# Shiplap or FeatherEdge ?



## Joe Shmoe (1 Oct 2010)

Hi

Building a large storage-shed in the garden, but trying to keep costs down. I can get Barn Grade Featheredge 32x175 for £1.25 per m, which I thought was pretty good and cheaper than 19mm Shiplap, I think ?

I've always used shiplap in the past, but as this shed will be out the way, Im not fussed about it having a more 'rustic' look if I can get it built cheaper.

Are there any downsides to using featherboard, and what kind of overlap will be needed on a 32x175mm profile ?


Thanks
Joe


----------



## OPJ (1 Oct 2010)

On 125mm or 150mm boards, you'd normally allow for a 25mm overlap. Sometimes, because it's so thin, you can find that featheredge boards split as you nail in to them, particularly close to the ends of a board.


----------



## jams (1 Oct 2010)

I'd go for log lap myself.

James


----------



## Dan-K (1 Oct 2010)

32mm featheredge is approx 6-8mm wide at the narrow edge so you shouldn't really have problems with splitting. When putting 32mm featheredge on barns my dad uses approx 1.5" overlap, and Vasterns recommends 40mm. I wouldn't recommend the thinner stuff with a 3mm edge.

When putting up featheredge as a one-man job we had a couple of Z or S shaped hooks approx 1.5" deep - hook one end over the board below, then rest the next board on the sticking out bit and it will sit there hands-free so you can concentrate on putting your nails in/checking with a spirit level/having a cuppa. Does that make sense? Its just a bent bit of metal basically, but it makes the job much easier 

A bit like a couple of these picture rail hooks, only not as smart. Just remember to remove them before you drive the nails fully home 






I think featheredge can look really nice if done well.


----------



## Benchwayze (2 Oct 2010)

I prefer feather-edge to shiplap (At least the modern shiplap, 'cos after a bit of sun and it dries out warps and splits. )

# INFORMATION SUPPLIED

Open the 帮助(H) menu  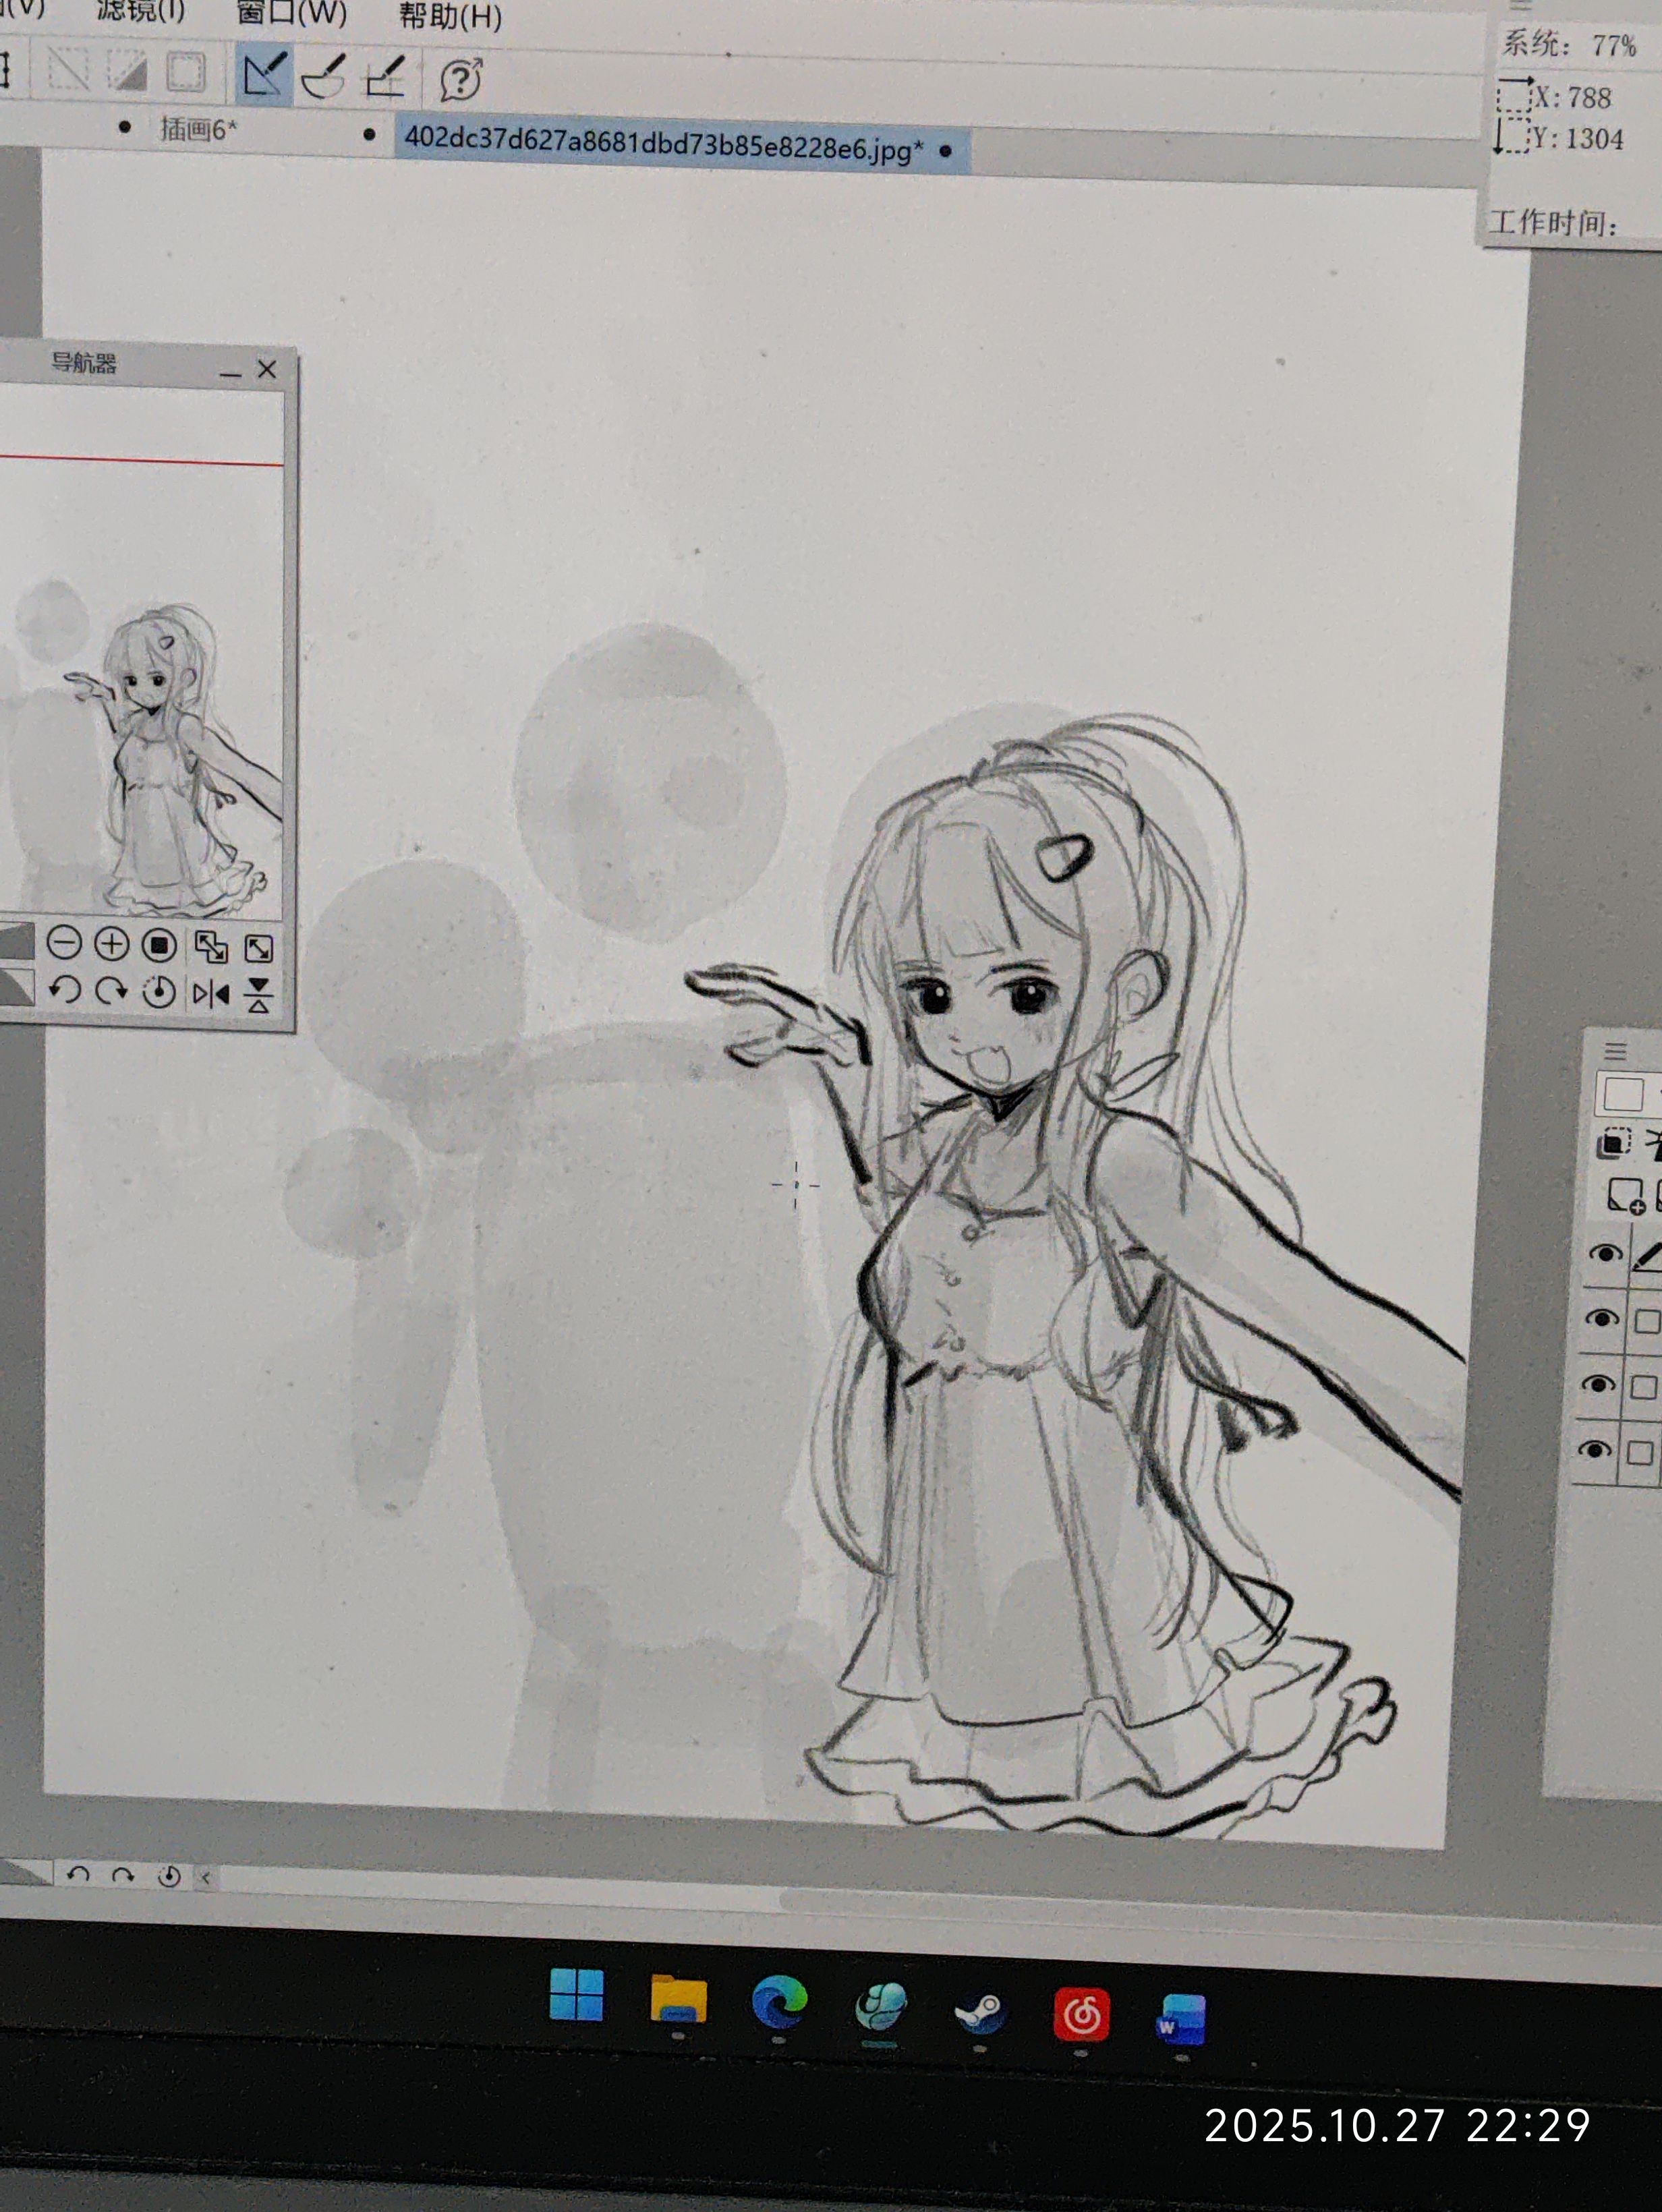click(450, 16)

# BRIEF
How would you put this sentence from the featheredge thread into Spanish: "On 125mm or 150mm boards, you'd normally allow for a 25mm overlap."? Rely on the featheredge thread alone, not the listing.

# ANSWER TO THIS PROBLEM
En tablas de 125 mm o 150 mm, normalmente se deja un solapamiento de 25 mm.